The theme of the 2019 papal visit to Japan, “Protect All Life,” appeared to echo this overarching desire on the part of the pontiff to find a new kind of accommodation with the wider world.


Many Japanese Catholics, including Tokyo March for Life organizer Masaaki Ikeda, saw in this theme a chance that greater respect for human dignity may take hold, thanks to Pope Francis’ trip. “I hope Pope Francis himself would add human life, including the unborn, on his message during this short visit in Japan,” Mr. Ikeda wrote.


Indeed, the Pope’s itinerary, including the only two cities in the world ever to suffer a wartime atomic bomb attack, strongly emphasized the theme of protecting all life.

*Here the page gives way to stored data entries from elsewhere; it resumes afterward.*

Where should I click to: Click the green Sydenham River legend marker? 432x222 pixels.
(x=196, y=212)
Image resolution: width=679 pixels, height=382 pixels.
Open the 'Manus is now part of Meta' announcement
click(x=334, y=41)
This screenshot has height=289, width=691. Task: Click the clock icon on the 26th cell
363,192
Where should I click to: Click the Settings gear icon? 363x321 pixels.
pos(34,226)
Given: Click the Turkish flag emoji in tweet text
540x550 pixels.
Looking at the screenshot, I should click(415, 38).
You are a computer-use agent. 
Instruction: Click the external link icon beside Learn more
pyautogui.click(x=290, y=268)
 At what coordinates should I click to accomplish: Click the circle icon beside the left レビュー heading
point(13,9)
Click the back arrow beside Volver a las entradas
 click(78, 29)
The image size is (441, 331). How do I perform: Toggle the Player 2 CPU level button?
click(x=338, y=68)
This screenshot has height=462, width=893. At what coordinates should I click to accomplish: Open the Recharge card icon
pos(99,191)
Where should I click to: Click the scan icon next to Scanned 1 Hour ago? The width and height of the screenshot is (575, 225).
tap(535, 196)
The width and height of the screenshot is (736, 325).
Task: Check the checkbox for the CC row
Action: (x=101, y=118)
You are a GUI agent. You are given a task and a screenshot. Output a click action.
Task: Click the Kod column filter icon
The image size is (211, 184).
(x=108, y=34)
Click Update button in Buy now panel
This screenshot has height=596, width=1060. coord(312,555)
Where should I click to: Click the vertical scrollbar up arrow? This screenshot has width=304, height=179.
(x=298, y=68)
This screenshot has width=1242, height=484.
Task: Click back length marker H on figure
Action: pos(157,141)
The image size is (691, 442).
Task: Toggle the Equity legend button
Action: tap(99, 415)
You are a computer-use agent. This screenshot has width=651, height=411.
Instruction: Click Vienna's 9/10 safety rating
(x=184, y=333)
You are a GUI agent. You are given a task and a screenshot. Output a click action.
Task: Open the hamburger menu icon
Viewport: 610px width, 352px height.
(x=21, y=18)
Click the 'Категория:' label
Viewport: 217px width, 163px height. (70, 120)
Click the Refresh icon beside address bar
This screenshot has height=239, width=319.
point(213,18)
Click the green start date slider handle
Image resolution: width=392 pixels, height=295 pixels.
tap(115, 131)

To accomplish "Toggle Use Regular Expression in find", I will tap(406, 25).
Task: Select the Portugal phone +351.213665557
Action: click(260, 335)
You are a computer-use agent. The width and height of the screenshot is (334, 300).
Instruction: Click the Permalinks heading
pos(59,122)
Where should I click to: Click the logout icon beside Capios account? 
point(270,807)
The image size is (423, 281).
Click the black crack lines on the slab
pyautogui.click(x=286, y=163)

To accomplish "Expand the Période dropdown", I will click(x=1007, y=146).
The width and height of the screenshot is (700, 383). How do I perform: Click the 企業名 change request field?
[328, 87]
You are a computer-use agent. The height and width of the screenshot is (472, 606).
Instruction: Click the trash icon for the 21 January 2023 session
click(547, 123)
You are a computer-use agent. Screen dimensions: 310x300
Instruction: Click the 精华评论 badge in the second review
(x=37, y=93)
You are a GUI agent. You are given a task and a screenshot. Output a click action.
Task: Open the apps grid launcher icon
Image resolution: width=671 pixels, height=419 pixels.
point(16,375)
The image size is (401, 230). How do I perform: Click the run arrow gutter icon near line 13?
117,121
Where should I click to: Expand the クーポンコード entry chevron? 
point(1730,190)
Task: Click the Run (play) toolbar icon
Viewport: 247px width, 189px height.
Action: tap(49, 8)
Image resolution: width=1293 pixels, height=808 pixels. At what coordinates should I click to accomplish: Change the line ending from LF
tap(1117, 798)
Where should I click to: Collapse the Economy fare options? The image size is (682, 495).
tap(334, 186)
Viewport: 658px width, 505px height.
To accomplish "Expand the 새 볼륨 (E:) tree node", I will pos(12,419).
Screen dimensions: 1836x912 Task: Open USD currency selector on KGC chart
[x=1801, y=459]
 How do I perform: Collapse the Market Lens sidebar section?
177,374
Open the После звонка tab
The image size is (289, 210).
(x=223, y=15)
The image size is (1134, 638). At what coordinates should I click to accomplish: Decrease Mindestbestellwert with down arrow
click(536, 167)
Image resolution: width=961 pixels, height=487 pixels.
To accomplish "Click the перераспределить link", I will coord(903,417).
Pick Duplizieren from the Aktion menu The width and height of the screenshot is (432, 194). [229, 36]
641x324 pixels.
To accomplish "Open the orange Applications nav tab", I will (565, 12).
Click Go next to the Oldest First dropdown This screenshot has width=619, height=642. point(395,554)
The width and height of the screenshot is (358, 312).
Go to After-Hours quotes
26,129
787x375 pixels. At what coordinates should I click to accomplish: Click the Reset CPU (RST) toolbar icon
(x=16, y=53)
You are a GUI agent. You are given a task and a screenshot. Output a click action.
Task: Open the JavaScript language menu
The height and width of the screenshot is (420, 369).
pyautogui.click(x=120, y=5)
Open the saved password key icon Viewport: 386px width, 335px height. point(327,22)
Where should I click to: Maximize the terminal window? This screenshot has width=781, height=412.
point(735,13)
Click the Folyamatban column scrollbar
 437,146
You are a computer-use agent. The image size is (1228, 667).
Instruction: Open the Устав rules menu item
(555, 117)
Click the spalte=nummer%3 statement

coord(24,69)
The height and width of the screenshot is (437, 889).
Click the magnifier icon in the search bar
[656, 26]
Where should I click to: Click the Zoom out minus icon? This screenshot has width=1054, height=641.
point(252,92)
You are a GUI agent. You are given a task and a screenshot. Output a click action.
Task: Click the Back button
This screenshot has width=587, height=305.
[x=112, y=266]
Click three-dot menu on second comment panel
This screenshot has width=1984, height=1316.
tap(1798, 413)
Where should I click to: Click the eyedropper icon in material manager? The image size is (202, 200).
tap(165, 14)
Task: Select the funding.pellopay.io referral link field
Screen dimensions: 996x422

Finding a Future for the Church in Asia


And yet, recent events in Rome itself also suggest that Archbishop Emeritus Okada’s sentiments, shared by many in the Church hierarchy in Japan, may have been the real driving force behind Francis’ journey to the Far East. Francis’ visit to Nagasaki and Hiroshima should be viewed as an effort to find a future for the church in Asia, and not just reflecting on its past.


The church is changing, rapidly gaining adherents in Africa and Asia as it loses ground in Europe and North America. Francis is searching for a new paradigm for this new, truly global church.


As Archbishop Emeritus Okada wrote: “Half of the population of the world consists of Asians. The Holy See should make use of the human resources of Asian countries.